At each slot, a node makes (locally randomly determined) SAMPLES_PER_SLOT queries for samples from their peers. A node utilizes custodied_rows() and custodied_columns() to determine which peer(s) to request from. If a node has enough good/honest peers across all rows and columns, this has a high chance of success.

Upon sampling, the node sends an DO_YOU_HAVE packet for all samples to all peers who are determined to custody this sample according to their custodied_rows/custodied_columns. All peers answer first with a bitfield of the samples that they have.

Upon receiving a sample, a node will pass on the sample to any node which did not previously have this sample, known by DO_YOU_HAVE response (but was supposed to have it according to its custodied_rows/custodied_columns).

Peer scoring

Due to the deterministic custody functions, a node knows exactly what a peer should be able to respond to. In the event that a peer does not respond to samples of their custodied rows/columns, a node may downscore or disconnect from a peer.

Note: a peer might not respond to requests either because they are dishonest (don’t actually custody the data), because of bandwidth saturation (local throttling), or because they were, themselves, not able to get all the samples. In the first two cases, the peer is not of consistent DAS value and a node can/should seek to optimize for better peers. In the latter, the node can make local determinations based on repeated DO_YOU_HAVE queries to that peer and other peers to assess the value/honesty of the peer.

DAS providers

A DAS provider is a consistently-available-for-DAS-queries, super-full (or high capacity) node. To the p2p, these look just like other nodes but with high advertised capacity, and they should generally be able to be latently found via normal discovery.

They can also be found out-of-band and configured into a node to connect to directly and prioritize. E.g., some L2 DAO might support 10 super-full nodes as a public good, and nodes could choose to add some set of these to their local configuration to bolster their DAS quality of service.

Such direct peering utilizes a feature supported out of the box today on all nodes and can complement (and reduce attackability) of alternative peer discovery mechanisms.

A note on fork choice

The fork choice rule (essentially a DA filter) is orthogonal to a given DAS design, other than the efficiency of particular design impacting it.

In any DAS design, there are probably a few degrees of freedom around timing, acceptability of short-term re-orgs, etc.

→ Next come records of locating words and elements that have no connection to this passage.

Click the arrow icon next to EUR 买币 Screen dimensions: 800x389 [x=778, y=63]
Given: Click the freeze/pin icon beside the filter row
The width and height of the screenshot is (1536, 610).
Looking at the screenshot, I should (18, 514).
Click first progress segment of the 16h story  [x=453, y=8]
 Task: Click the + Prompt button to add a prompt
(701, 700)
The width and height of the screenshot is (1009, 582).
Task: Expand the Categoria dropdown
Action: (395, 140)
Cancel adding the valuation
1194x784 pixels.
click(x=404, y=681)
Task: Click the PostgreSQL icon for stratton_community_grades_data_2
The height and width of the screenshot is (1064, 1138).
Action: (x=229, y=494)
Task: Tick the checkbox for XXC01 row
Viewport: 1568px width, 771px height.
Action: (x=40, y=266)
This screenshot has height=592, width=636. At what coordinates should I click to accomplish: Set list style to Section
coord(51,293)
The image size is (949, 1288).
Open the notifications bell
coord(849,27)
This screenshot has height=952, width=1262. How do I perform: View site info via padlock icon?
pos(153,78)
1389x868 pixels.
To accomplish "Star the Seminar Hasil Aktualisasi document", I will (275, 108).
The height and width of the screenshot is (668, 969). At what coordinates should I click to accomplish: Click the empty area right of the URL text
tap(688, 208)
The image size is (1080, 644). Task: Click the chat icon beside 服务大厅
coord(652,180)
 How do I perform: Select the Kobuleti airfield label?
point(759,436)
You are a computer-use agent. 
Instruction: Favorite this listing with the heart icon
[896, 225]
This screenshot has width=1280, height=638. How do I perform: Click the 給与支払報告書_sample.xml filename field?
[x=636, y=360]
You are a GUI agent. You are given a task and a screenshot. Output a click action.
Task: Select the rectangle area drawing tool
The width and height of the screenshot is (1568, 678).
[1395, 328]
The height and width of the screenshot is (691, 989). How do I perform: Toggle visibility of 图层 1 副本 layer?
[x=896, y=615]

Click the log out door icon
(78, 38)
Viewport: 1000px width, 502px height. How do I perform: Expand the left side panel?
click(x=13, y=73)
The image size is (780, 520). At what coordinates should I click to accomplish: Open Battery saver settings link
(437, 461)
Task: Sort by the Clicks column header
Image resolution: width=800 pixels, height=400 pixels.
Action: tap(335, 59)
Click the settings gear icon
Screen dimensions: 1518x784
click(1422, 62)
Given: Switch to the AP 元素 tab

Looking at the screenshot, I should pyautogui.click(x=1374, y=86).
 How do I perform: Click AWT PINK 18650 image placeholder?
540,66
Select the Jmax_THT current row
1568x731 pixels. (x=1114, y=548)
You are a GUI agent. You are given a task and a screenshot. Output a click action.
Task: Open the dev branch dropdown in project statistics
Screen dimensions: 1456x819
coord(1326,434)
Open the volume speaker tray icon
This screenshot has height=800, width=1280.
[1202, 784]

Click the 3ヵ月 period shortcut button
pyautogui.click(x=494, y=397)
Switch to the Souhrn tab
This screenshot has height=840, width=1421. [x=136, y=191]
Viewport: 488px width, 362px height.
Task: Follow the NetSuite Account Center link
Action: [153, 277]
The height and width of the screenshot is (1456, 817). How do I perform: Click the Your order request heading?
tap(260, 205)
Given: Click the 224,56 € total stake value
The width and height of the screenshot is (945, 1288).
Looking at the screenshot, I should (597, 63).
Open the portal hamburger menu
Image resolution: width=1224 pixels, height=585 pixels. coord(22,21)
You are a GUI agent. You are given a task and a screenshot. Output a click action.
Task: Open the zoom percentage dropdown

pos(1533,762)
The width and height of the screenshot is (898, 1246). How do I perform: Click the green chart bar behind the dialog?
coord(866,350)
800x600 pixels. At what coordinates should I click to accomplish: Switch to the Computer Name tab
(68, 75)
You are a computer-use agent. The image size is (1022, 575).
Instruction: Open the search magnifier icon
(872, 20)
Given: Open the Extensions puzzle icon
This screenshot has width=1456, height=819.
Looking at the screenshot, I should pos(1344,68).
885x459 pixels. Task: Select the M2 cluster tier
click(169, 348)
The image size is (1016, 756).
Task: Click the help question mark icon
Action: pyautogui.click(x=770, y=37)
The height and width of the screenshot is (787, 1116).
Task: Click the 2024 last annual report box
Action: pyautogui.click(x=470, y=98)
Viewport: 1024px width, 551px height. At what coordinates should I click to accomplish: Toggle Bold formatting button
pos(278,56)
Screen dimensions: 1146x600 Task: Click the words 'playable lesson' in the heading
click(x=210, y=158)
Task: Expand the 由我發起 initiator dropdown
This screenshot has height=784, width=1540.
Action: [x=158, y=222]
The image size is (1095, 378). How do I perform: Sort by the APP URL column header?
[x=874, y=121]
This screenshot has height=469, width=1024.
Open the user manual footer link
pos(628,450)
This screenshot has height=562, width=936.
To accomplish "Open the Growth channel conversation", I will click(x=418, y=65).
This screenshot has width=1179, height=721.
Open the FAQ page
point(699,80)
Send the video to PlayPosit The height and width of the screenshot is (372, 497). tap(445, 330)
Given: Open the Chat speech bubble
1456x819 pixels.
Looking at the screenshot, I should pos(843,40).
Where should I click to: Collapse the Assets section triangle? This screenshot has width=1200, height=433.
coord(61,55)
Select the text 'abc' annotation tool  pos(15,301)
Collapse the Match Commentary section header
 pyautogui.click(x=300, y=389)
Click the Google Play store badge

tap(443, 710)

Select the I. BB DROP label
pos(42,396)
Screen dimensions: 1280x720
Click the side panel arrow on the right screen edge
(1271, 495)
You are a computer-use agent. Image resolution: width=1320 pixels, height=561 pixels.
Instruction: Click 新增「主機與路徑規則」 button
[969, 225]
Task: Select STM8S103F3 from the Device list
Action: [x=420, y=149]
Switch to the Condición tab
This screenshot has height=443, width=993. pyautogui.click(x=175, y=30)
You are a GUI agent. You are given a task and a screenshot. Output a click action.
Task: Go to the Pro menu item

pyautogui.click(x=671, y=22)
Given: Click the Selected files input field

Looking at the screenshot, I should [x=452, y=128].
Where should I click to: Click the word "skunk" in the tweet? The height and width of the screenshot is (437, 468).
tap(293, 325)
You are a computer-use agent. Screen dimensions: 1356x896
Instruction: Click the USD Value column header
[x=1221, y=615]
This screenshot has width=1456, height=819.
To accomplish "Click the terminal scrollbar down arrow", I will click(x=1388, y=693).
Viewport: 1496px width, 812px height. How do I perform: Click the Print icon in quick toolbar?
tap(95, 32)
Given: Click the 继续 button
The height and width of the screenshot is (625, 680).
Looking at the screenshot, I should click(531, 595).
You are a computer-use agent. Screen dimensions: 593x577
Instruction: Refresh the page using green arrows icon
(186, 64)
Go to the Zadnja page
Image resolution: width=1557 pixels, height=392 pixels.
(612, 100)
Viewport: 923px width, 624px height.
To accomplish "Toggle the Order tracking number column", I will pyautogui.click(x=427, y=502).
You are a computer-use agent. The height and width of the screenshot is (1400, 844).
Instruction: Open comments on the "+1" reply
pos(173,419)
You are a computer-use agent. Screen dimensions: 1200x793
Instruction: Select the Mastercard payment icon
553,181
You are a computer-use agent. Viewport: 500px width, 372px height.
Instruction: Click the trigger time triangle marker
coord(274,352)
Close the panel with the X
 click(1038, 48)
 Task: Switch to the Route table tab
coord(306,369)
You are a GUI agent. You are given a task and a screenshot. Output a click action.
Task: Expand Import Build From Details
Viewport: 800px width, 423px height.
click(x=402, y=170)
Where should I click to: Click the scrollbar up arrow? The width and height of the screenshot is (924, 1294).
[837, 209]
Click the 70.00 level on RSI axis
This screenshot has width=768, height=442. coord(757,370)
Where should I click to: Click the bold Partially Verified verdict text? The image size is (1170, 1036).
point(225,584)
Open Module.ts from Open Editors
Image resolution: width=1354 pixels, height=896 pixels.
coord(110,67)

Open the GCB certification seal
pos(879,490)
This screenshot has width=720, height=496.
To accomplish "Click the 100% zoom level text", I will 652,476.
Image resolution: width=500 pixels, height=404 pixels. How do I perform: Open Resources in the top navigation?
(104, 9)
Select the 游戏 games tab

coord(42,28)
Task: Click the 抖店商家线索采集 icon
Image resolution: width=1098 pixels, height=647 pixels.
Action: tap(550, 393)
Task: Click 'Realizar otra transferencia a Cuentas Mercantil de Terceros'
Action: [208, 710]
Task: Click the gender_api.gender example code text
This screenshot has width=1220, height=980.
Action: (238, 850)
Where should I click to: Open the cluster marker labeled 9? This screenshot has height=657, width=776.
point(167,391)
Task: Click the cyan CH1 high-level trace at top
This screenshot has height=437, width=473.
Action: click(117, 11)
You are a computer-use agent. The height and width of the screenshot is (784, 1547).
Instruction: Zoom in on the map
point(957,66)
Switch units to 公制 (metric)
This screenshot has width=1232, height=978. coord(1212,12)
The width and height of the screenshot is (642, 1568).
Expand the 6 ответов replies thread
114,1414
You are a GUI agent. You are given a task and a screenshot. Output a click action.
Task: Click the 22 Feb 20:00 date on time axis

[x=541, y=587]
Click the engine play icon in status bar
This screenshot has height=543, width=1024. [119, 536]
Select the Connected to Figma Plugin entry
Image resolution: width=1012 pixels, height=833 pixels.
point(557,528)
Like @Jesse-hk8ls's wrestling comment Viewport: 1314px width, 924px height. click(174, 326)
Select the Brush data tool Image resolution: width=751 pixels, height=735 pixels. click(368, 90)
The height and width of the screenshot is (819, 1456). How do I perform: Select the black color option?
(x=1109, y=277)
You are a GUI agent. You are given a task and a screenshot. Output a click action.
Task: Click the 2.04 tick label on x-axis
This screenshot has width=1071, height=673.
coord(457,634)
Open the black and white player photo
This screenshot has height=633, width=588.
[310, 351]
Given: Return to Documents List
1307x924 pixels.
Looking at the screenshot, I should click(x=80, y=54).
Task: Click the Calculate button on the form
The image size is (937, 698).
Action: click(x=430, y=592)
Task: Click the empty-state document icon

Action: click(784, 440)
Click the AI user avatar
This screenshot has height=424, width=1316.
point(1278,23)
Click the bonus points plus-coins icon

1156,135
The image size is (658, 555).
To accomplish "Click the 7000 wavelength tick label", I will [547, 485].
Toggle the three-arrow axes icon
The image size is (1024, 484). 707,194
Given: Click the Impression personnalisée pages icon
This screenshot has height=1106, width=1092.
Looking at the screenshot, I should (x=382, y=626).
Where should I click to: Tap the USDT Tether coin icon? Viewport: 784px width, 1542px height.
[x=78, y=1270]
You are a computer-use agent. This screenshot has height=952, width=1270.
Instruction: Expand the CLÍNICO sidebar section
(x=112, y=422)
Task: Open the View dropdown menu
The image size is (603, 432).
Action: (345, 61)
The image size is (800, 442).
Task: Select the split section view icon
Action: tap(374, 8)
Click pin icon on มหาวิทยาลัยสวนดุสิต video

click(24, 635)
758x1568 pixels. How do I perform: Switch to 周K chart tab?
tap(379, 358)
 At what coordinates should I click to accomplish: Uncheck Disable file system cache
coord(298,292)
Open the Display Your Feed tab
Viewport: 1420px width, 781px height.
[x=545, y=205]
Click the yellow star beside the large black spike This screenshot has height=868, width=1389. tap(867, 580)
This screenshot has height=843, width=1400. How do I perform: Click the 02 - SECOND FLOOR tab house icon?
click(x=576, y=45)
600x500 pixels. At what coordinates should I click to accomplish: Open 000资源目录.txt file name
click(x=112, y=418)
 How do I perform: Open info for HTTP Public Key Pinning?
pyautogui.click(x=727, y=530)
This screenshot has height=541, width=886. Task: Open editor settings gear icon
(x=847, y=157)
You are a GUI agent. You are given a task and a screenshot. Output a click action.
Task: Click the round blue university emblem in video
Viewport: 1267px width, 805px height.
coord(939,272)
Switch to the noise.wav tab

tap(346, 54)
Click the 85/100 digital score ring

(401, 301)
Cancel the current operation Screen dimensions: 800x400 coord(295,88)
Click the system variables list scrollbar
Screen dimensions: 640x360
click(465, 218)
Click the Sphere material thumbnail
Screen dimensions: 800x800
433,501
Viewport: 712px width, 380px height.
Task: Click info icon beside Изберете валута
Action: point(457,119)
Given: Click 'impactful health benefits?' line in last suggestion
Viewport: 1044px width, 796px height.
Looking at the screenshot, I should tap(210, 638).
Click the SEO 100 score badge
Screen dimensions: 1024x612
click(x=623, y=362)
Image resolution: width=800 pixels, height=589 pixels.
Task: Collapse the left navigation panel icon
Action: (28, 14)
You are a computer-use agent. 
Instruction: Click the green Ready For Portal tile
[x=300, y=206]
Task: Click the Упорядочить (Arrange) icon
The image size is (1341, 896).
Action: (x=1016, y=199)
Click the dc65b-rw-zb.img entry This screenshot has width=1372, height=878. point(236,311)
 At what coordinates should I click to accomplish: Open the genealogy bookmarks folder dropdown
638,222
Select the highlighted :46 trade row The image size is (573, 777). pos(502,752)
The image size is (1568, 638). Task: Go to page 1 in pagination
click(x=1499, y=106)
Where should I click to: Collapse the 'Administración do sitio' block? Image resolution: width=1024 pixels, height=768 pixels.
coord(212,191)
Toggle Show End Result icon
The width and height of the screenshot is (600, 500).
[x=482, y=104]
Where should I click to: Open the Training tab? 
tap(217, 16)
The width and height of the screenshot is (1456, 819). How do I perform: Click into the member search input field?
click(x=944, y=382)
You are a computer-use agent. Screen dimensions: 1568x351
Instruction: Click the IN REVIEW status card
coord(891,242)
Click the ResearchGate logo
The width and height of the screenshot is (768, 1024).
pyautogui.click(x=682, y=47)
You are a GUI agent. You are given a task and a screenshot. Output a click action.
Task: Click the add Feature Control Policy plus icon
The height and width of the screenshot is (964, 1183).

For example, the fork choice rule might require validators to do successful DAS on slot N to be able to include block of slot N in it’s fork choice. That’s the tightest DA filter. But trailing filters are also probably acceptable, knowing that there might be some failures/short re-orgs but that it doesn’t hurt the aggregate security. E.g. The rule could be – DAS must be completed for slot N-1 for a child block in N to be included in the fork choice.

Such trailing techniques and their analyiss will be valuable for any DAS construction. The question is — can you relax how quickly you need to do DA and in the worst case not confirm unavailable data via attestations/finality, and what impact does it have on short-term re-orgs and fast confirmation rules.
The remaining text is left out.